Friends of the Dales recently launched its new volunteer network, Creative Campaigners, for people aged 20-30 who live locally and are interested in actively and creatively contributing to its environmental campaigns.




THROUGH the creation of a close working relationship with younger people, the charity hopes to better understand that age group's viewpoints and bring more diverse voices to its campaigning work − which includes being one of the first environmental organisations to lobby against the devastating legacy of plastic tree guards.

Friends of the Dales trustee, Mohammed Dhalech who supported the launch day said: “The busy day included a tour around Hill Top Farm, Malham, a traditional livestock farm embracing biodiversity and sustainability, as featured in Saving our Wild Isles (WWF, RSPB, NT, Silverback Films) with Neil Heseltine and Leigh Weston.

"What came through in conversations I had during the day was the diversity and the different lifestyles the Creative Campaigners came from, and the passion that young people had for this work. After a shared lunch, we all participated in a creative session led by one of the Creative Campaigners, Bess Holt. This enabled the group to reflect on the day by creating a Zine (mini magazine).”

Research undertaken by Campaign for National Parks (CNP) indicates that young people who are not involved within their own local National Park or rural community, tend not to stay there − a dissociation that can also lead to disengagement from accessing nature and the countryside. With several of its own youth engagement programmes, including New Perspectives and its National Park Youth Ambassador scheme, the national charity also supported the event, with Harriet Gardener, Senior Communications Officer for CNP joining the day as a guest.

“I couldn’t have asked for better company on my first trip to the Yorkshire Dales,” said Harriet.

"It was such a pleasure to meet every single participant and chat about the future of campaigning and the future they’d like to see. The visit to Hill Top Farm inspired genuine, insightful conversation, and there was a real buzz in the air – and not just from the thriving nature that calls the farm home. I thoroughly enjoyed the day and can’t wait to see the contributions from the cohort.”

One of the new Creative Campaigners, Charlotte Mudd who has grown up within a farming family in the Yorkshire Dales was complimentary of the impact the event had on her, saying: “The key message I took away from the Creative Campaigners visit to Hill Top Farm is that there is no right way to farm − each farm is individual due to the land it sits on and the person it’s farmed by and their values. Farming doesn't have to be high input – in terms of time, labour or money, to be profitable. Animals can be farmed in a hands-off, low-input way, that lets the animals display their natural behaviours and live in a semi-wild and natural existence.

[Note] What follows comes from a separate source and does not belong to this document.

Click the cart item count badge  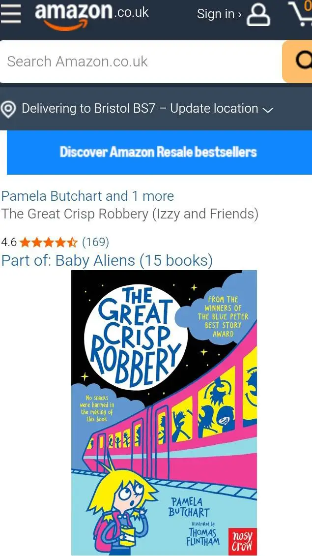tap(309, 5)
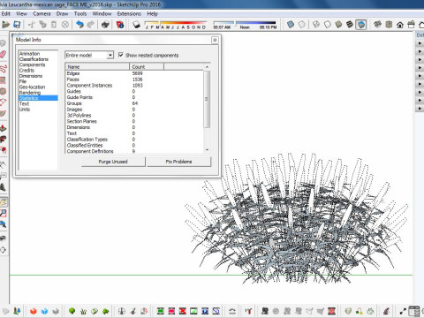
Task: Open the Extensions menu
Action: (129, 14)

Biodiversity change and improvement can happen quite quickly. After visiting Hill Top Farm a couple of times now, my eyes have been opened to another way of farming that I would be interested in. This has given me hope for the future.”

Another young environmentalist and Creative Campaigner, Esther Abramson from Ilkley added: “Caring about the wellbeing of the planet can sometimes feel like a lonely endeavour, so connection and community are really important.”

Friends of the Dales Creative Campaigners, in addition to receiving planned environmental experiences, will also get the opportunity to contribute to its press and media campaigns, create written and artistic contributions for its quarterly magazine, Yorkshire Dales Review and work alongside its staff and trustees to gain hands on knowledge and experience of how the campaigning charity operates.

“This is the beginning of a new journey for Friends of the Dales,” added Mohammed Dhalech. “Effective youth engagement needs to be a priority for the charity, working with young people going into the future. Creative Campaigners can help empower young people to become a positive voice for change in their communities and for Friends of the Dales.”

The main photograph by Harriet Gardiner shows, from the left: Trustee Mohammed Dhalech, Jonny Cunningham, Ruth Garrett, Bess Holt, Josh Burge, Neil Heseltine, Esther Abramson, Leigh Weston, Charlotte Mudd and Steph Carr.